From his character to his covering skills, the Browns were thrilled that Newsome fell to them at No. 26 overall in the draft. General manager Andrew Berry declined to publicly comment on whether he thought Newsome would be available that late in the first round, but the consensus inside the Browns building was that Newsome would be gone five spots or so earlier.
“He fits, really, our profile,” Berry said. “He was a player who was really a multi-year producer in a Power Five conference. A great physical talent. He is one of the youngest guys in the draft class despite how much he accomplished at the college level, and he fits the smart, tough, accountable profile that we want out of our players that we really bring in the building.”
In 2020 at Northwestern, Newsome was an All-American as well as a consensus All-Big Ten defensive back. As the primary defender in coverage, Newsome allowed a paltry QBR of just 3.4, which ranked third in the FBS, according to ESPN Stats & Info. Newsome also surrendered a completion percent of only 29% as a primary defender, the lowest rate in the Big Ten.

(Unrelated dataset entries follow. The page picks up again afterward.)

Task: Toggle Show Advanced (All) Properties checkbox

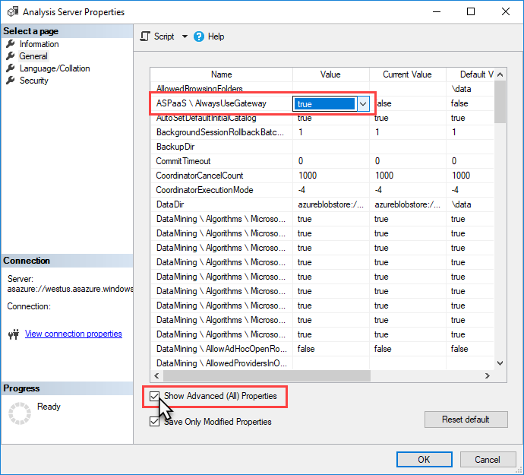Action: pos(155,397)
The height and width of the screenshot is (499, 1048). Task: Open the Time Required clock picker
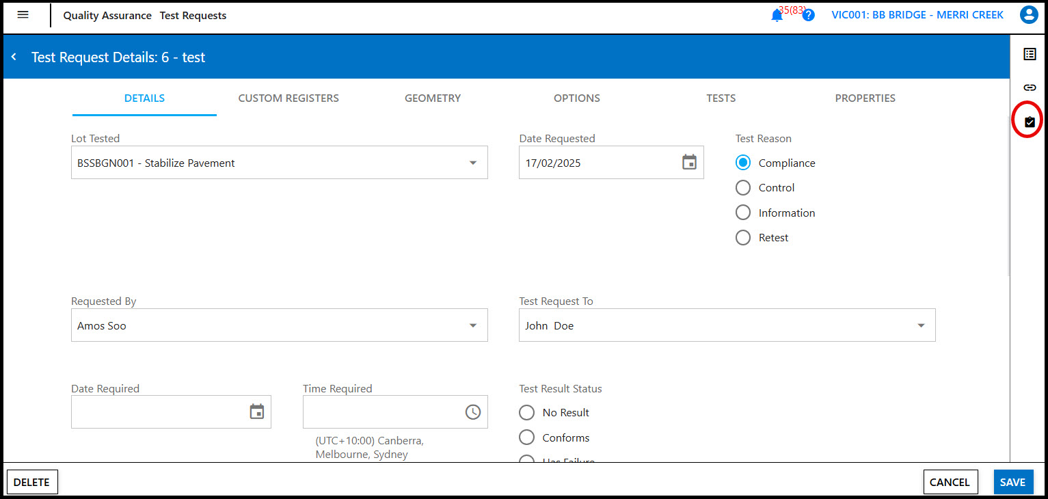pos(472,412)
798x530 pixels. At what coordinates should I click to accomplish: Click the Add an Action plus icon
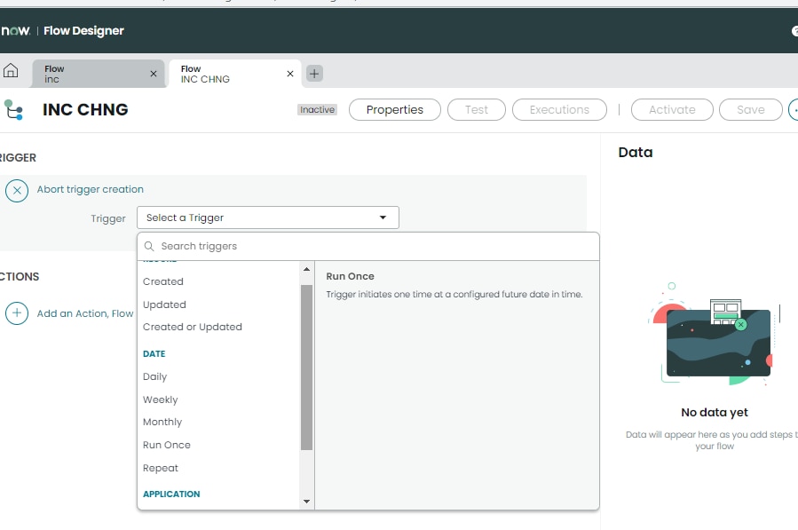(x=17, y=313)
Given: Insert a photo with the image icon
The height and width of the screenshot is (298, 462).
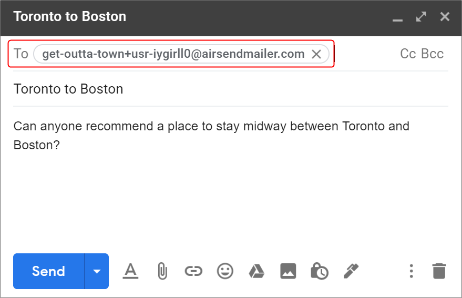Looking at the screenshot, I should click(288, 271).
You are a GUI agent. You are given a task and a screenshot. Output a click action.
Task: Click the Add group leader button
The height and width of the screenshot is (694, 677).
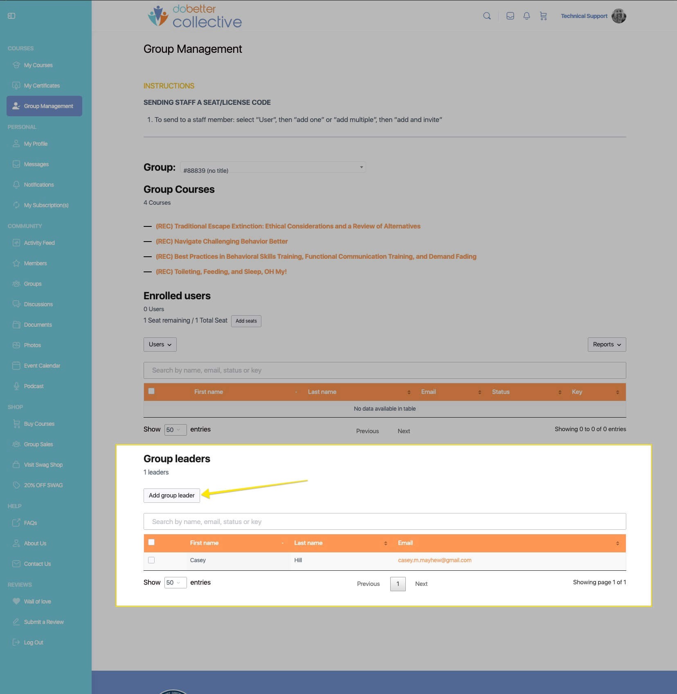(172, 495)
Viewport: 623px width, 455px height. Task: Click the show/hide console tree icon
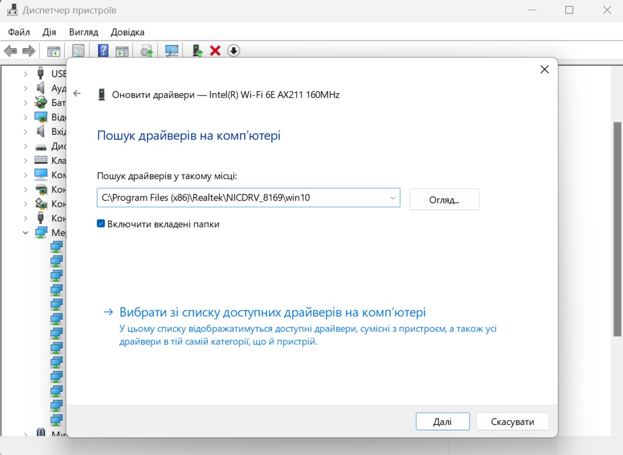tap(54, 51)
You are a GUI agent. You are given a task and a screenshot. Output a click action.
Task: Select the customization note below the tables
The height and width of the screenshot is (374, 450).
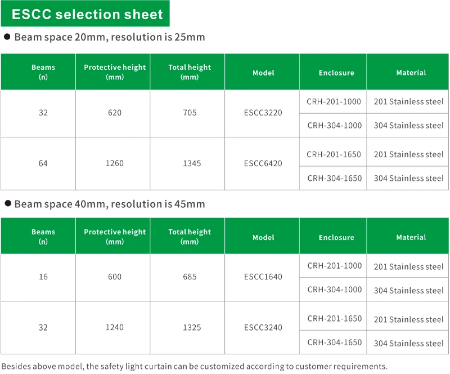pyautogui.click(x=194, y=366)
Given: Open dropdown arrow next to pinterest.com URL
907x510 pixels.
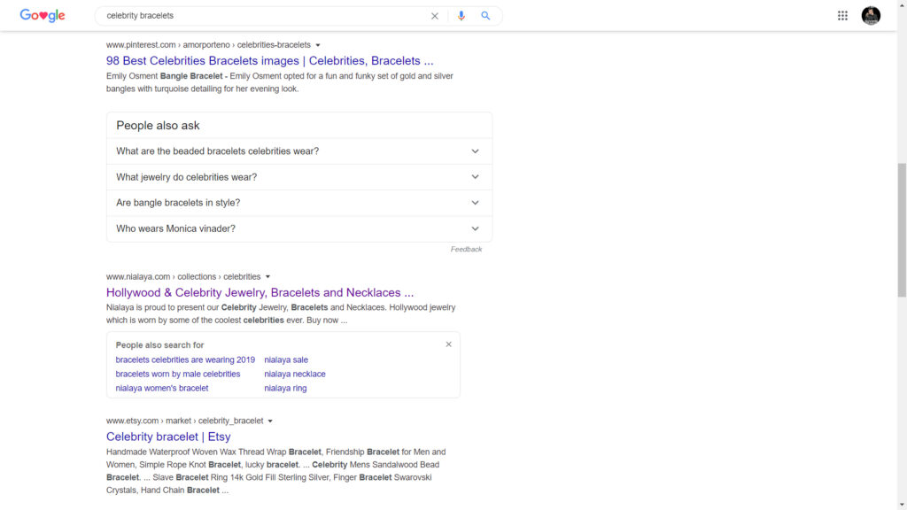Looking at the screenshot, I should tap(318, 45).
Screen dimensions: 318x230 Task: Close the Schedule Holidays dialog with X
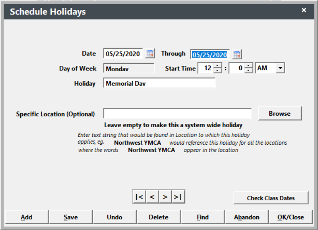(304, 10)
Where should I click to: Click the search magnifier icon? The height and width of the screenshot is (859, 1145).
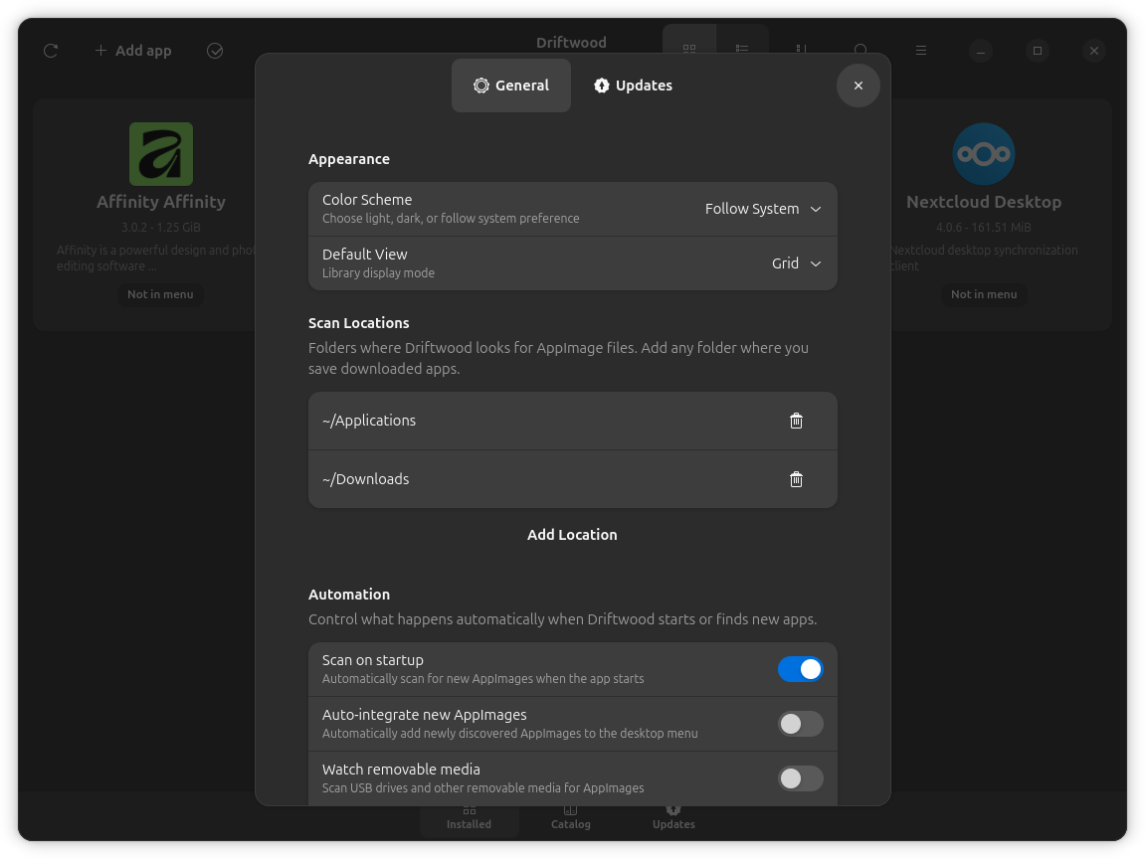click(860, 50)
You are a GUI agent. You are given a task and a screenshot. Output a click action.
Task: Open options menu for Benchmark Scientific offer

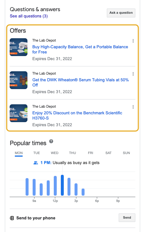(x=133, y=107)
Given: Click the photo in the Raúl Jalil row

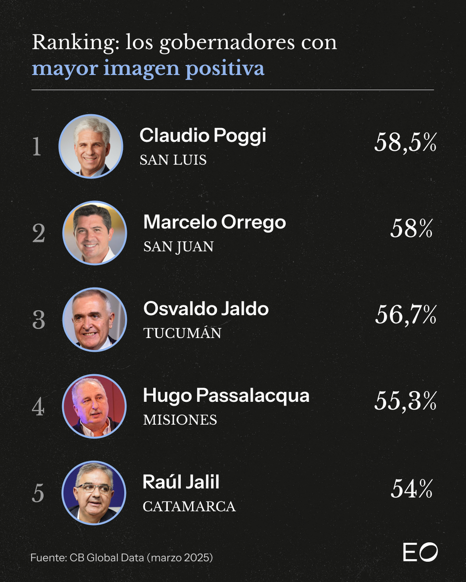Looking at the screenshot, I should [x=94, y=493].
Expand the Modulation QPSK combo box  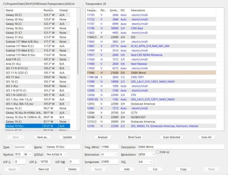[147, 154]
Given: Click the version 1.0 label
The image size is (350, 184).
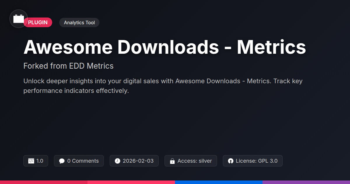Looking at the screenshot, I should pyautogui.click(x=40, y=161).
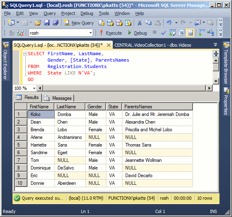
Task: Click the Undo arrow icon
Action: click(169, 23)
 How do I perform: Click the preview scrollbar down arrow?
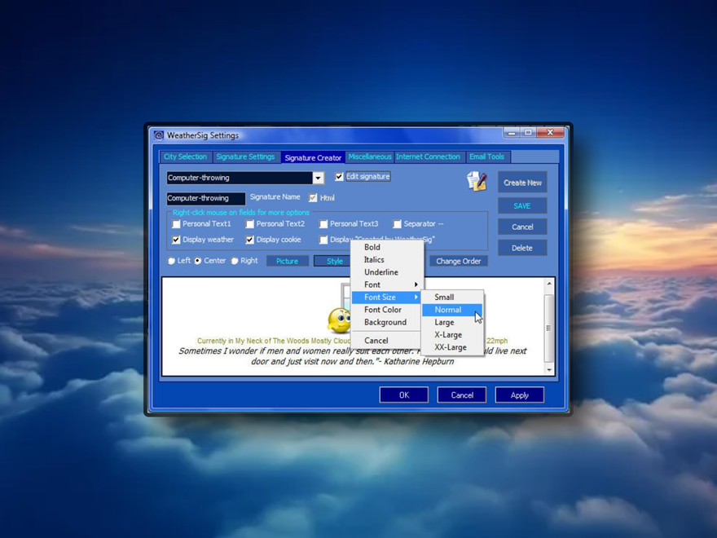click(x=549, y=369)
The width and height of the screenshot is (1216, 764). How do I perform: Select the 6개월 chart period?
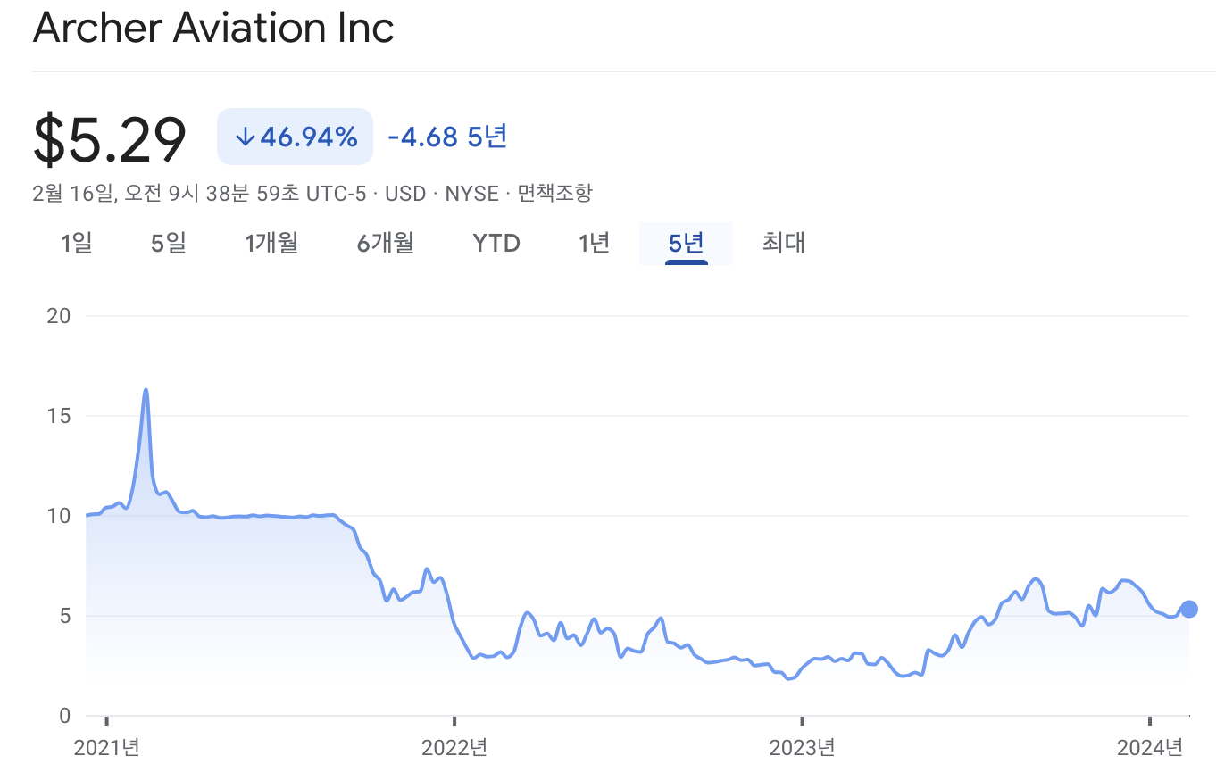point(385,243)
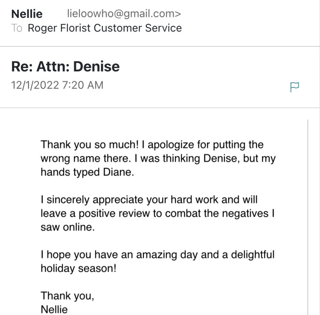Click the 'Thank you,' sign-off line
Screen dimensions: 320x315
click(x=67, y=296)
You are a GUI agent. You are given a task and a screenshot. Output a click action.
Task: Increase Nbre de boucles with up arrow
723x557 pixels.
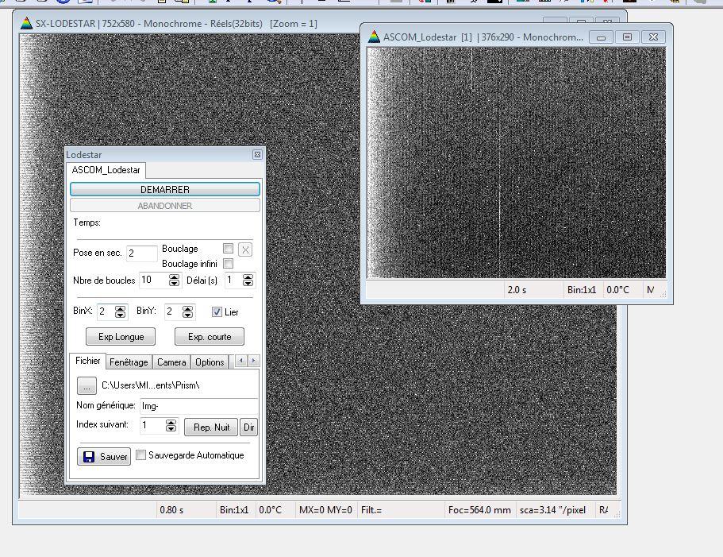175,277
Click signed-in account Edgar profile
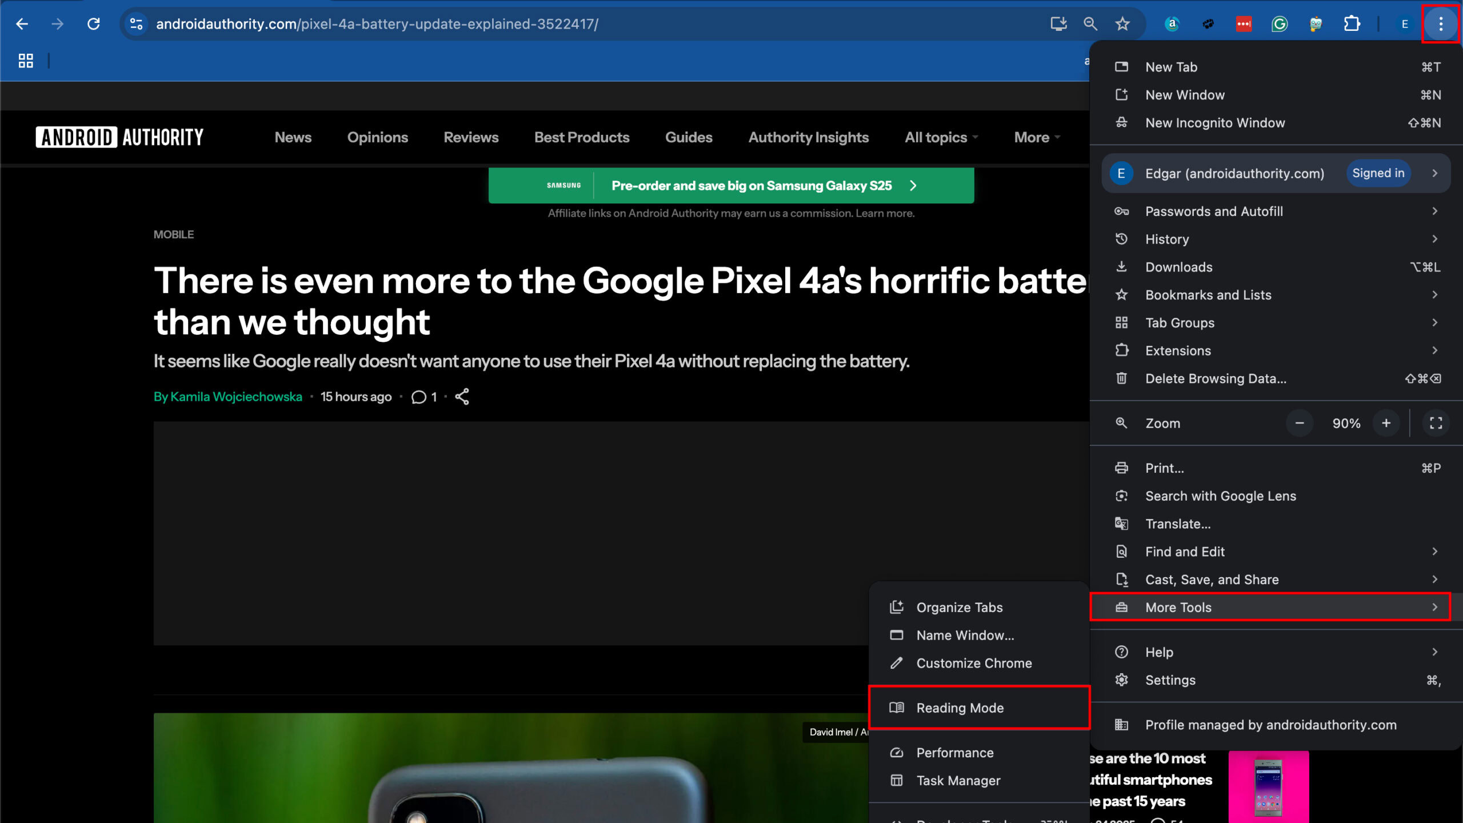Screen dimensions: 1463x823 [x=1276, y=172]
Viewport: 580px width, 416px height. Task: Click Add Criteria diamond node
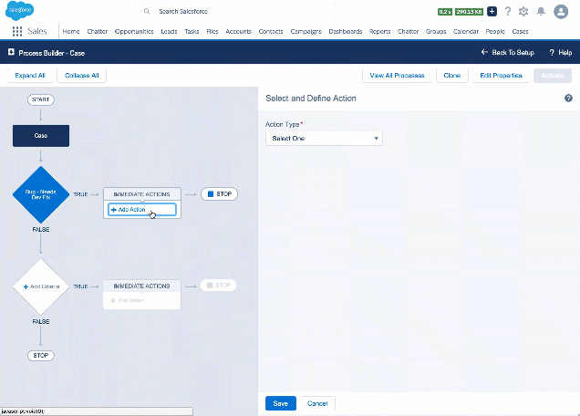coord(40,286)
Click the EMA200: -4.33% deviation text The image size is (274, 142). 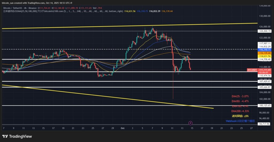(239, 111)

Considering the Browns lacked cornerback depth and struggled to cover last season, landing Newsome was ideal – a final touch to Cleveland’s offseason hellbent on revamping the defense.
“He fits culturally – being smart, tough and accountable,” said Browns coach Kevin Stefanski. “He fits schematically. He has the body type to play man and to play zone. He makes plays on the ball. There are a lot of things about his game that we are really excited about.”
Newsome is excited about taking his platform to Cleveland, underscored by the jacket he wore on draft night.
“People are not getting treated [equally] just because of how they look,” he said. “That’s just obviously not OK at all. I’m just trying to get the message out and just trying to be somebody that people that are getting marginalized, they know that Greg Newsome is going to be somebody that is going to push for them.”
Newsome is also a self-proclaimed “superfan” of women’s sports. His girlfriend, Veronica Burton, was the Big Ten Defensive Player of the Year for the Northwestern women’s hoops team this past season. He said that he’ll continue to be an advocate for women’s athletics as well.
“I just feel as if women do not get the same equality as men in the world, and I think that should change,” he said. “Just because women are not the same athletes and can’t dunk the basketball doesn’t mean their game isn’t great and doesn’t mean they don’t deserve the same recognition. I’m just trying to preach that to everybody and trying to start the trend upward for women just to get equality around the world.”
Newsome understands that he’s still just a rookie who will have to find his way both on and off the field. But for him, standing up for issues he believes in will be part of the journey.
“Obviously, I’m a professional. I get paid to play football. At the end of the day, I have to make sure that I can do my sport to the best of my ability,” he said. “Then I can work on doing things like that. Just making sure that I am able to first complete my job and then being able to branch out and try to raise awareness for some of those things that I really care about.”